Some of these things can be done in Prestage enrollment, or Settings -> Computer management -> Configurations, or scoped to Configuration profiles and Policy.

The question I need to answer for our organization is:
1. Are there best times in the onboarding process to deploy these configuration tasks?
2. What about bunching several changes in one profile or configuration? Or will I make a separate profile for each setting change?

What do you do and why?

4 REPLIES 4

Taylor_Armstron
Valued Contributor

Can't comment too much on the 1st question, although I don't see any real advantage one way over another.

As for #2... Generally it is preferable to separate them. MUCH easier troubleshooting, and much easier to disable a specific setting for one or all machines if necessary when they are separate. If you need to back out something like a security setting on a single machine, you can do just that, without disabling everything else.

JustDeWon
Contributor III

1. - Binding should be done pre-user login/account creation..

- Only for policies you can set to run at certain time(ie. enrollment complete policy after login, in regards to when those should run). Config profiles however, are downloaded once the mdm profile is installed(during enrollment).

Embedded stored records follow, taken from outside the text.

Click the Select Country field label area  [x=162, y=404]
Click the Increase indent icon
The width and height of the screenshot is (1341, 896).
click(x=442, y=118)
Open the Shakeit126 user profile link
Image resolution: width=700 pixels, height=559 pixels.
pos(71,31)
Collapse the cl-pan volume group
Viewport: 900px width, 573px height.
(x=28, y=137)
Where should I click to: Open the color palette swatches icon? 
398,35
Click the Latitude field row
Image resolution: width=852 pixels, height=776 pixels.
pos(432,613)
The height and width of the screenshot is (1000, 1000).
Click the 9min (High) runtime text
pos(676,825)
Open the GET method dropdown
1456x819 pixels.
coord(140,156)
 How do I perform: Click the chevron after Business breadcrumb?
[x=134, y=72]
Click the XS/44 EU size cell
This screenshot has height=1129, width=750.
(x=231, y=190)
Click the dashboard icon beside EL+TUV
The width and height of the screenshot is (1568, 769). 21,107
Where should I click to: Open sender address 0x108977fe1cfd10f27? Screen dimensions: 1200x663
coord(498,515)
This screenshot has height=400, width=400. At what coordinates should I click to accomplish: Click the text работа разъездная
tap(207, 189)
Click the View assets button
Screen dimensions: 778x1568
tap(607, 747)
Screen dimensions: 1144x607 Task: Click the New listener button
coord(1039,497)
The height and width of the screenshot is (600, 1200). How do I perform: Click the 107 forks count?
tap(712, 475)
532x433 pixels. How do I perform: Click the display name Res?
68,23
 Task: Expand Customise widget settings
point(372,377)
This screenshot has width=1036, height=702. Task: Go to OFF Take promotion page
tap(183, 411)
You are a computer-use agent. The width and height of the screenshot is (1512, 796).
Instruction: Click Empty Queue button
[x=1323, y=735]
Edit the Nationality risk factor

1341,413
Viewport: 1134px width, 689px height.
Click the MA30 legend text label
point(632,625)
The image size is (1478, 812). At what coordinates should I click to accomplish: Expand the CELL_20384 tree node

2- Separate them for reasons [~Taylor.Armstrong] stated.

sshort
Valued Contributor

@ralvarezOES +1 for separating your profiles. When I first started using config profiles to manage Macs I only setup 3 profiles, which I thought was simplifying the enrollment and deployment. Cut to 2-3 months later when you want make changes, or your security policies need to be updated. You'll save yourself a lot of stress by grouping things by topic, so I have one profile for FileVault, another for the rest of our security settings, one for login screen settings, one for the dock, etc.

As far as your first question, Jamf 10.10 will introduce Await Configuration support for configuraiton profiles. This means that you can set your PreStage enrollment settings to prevent the Mac from reaching the login screen until all your desired profiles are installed. Without that feature, the profile push to the Mac is generally reliable (and they are all present within a couple of minutes of a user reaching the desktop), but every once in a while a you'll find a recently-enrolled machine that didn't get 1 or 2 profiles installed for some reason.

ralvarezOES
Contributor

Thanks for all your responses. Good information. There's more to think about then I though, so I've got a test Mac I'm going to enroll and actually watch the process now.